As the mapping ${\overline{N}}_1$ is lower semicontinuous on $L_{E^{\prime }}^1\left[E\right]$ for the topology $\sigma (L_{E^{\prime }}^1\left[E\right],L_E^{\infty }\left(\mu \right))$, we have ${\overline{N}}_1\left(f\right)\le {\displaystyle \underset{n}{lim}}inf{\overline{N}}_1\left(f_n\right)$. If ${\displaystyle \underset{n}{lim}}inf{\overline{N}}_1\left(f_n\right)=0$, then the result is obvious. Now, if ${\displaystyle \underset{n}{lim}}inf{\overline{N}}_1\left(f_n\right)>0$, we have

$${\overline{N}}_1\left(f\right)<2{\displaystyle \underset{n}{lim}}inf{\overline{N}}_1\left(f_n\right)=\underset{m\ge 1}{sup}2\underset{n\ge m}{inf}{\overline{N}}_1\left(f_n\right).$$

Hence there exists $m\in {\mathbb{N}}^{*}$, satisfying the inequality. □

Now we are able to state our first main result of this paper.

Set exercise A:
Translate this sentence from the proof excerpt into Spanish: "Now we are able to state our first main result of this paper."
Set exercise B:
Transcribe the proof excerpt between "As the mapping" and "of this paper.", inclusive.
Set exercise C:
Pick up the proof excerpt on lower semicontinuity after its last sentence and write what comes next.

Records supplied:
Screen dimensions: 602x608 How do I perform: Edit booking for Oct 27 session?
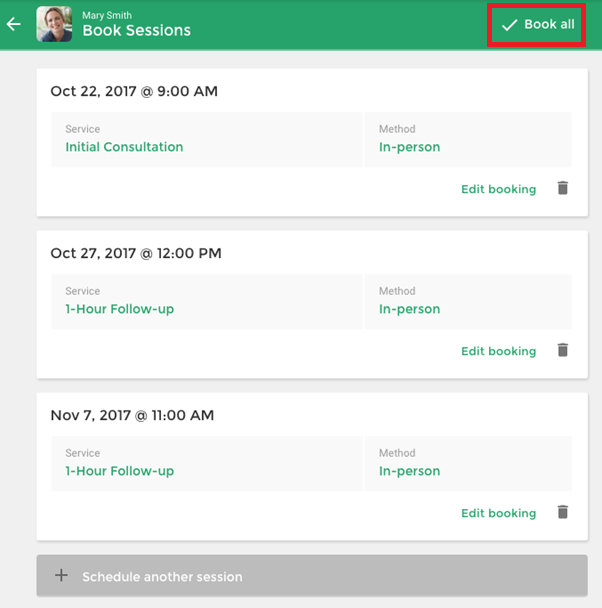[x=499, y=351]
--
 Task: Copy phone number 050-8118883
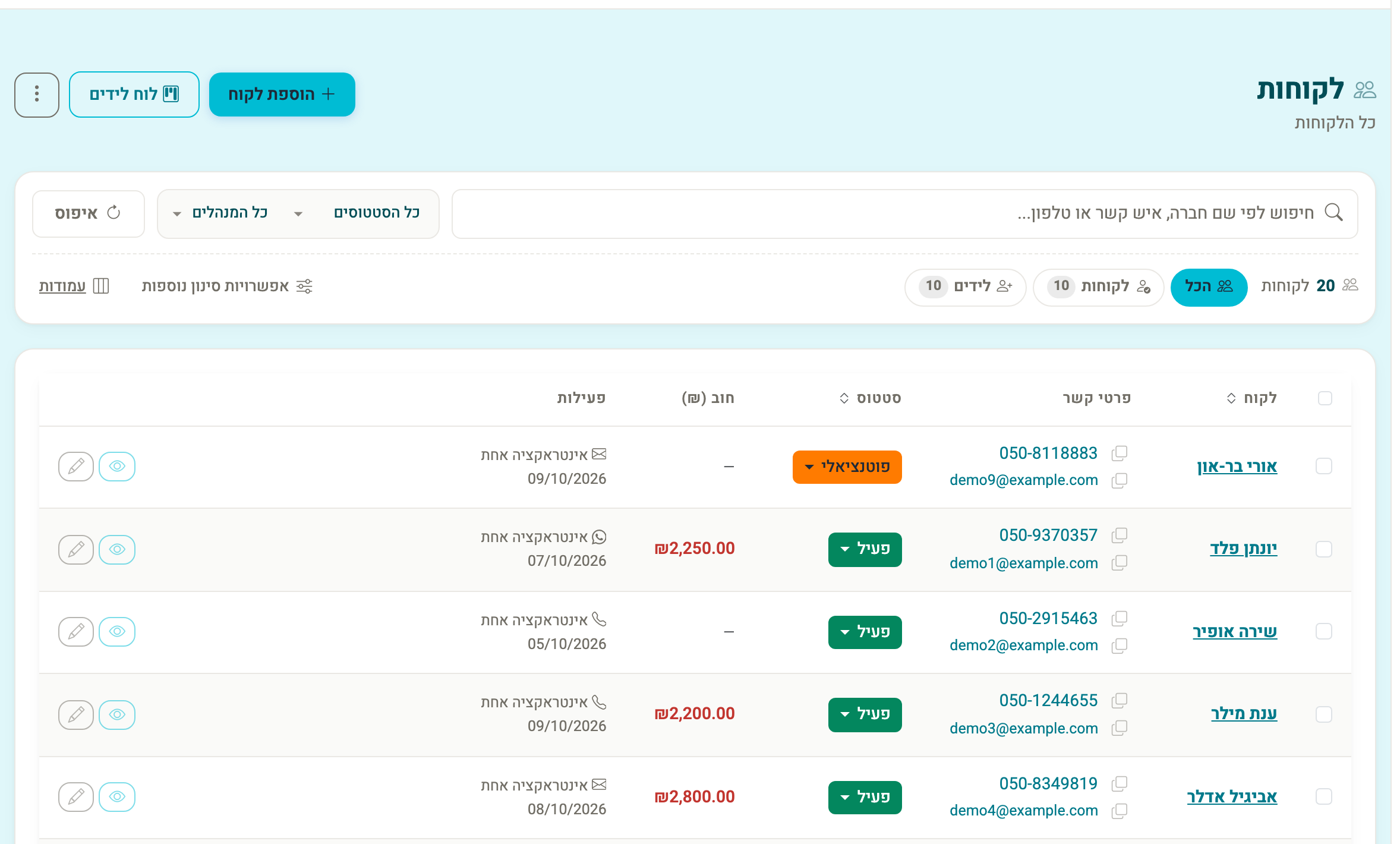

Written response A:
Ahora podemos enunciar nuestro primer resultado principal de este artículo.

Written response B:
As the mapping ${\overline{N}}_1$ is lower semicontinuous on $L_{E^{\prime }}^1\left[E\right]$ for the topology $\sigma (L_{E^{\prime }}^1\left[E\right],L_E^{\infty }\left(\mu \right))$, we have ${\overline{N}}_1\left(f\right)\le {\displaystyle \underset{n}{lim}}inf{\overline{N}}_1\left(f_n\right)$. If ${\displaystyle \underset{n}{lim}}inf{\overline{N}}_1\left(f_n\right)=0$, then the result is obvious. Now, if ${\displaystyle \underset{n}{lim}}inf{\overline{N}}_1\left(f_n\right)>0$, we have

$${\overline{N}}_1\left(f\right)<2{\displaystyle \underset{n}{lim}}inf{\overline{N}}_1\left(f_n\right)=\underset{m\ge 1}{sup}2\underset{n\ge m}{inf}{\overline{N}}_1\left(f_n\right).$$

Hence there exists $m\in {\mathbb{N}}^{*}$, satisfying the inequality. □

Now we are able to state our first main result of this paper.

Written response C:
Theorem 2.

Let ${\left(f_n\right)}_{n\in \mathbb{N}}$ be a bounded sequence in $L_{E^{\prime }}^1\left[E\right]$. Then, there exists a function f in $L_{E^{\prime }}^1\left[E\right]$ and a subsequence ${\left(g_n\right)}_{n\in \mathbb{N}}$ of ${\left(f_n\right)}_{n\in \mathbb{N}}$ such that for every subsequence ${\left(h_n\right)}_{n\in \mathbb{N}}$ of ${\left(g_n\right)}_{n\in \mathbb{N}}$ the following holds

(i) 

${\left(1_{\left\{\parallel h_n\parallel <n\right\}}h\right)}_{n\in \mathbb{N}}$ converges $\sigma (L_{E^{\prime }}^1\left[E\right],L_E^{\infty }\left(\mu \right))$ to f in $L_{E^{\prime }}^1\left[E\right]$ and ${(h_n-1_{\left\{\parallel h_n\parallel <n\right\}}h)}_{n\in \mathbb{N}}$ converges $a.e.$ to 0 in $E^{\prime }$;

(ii)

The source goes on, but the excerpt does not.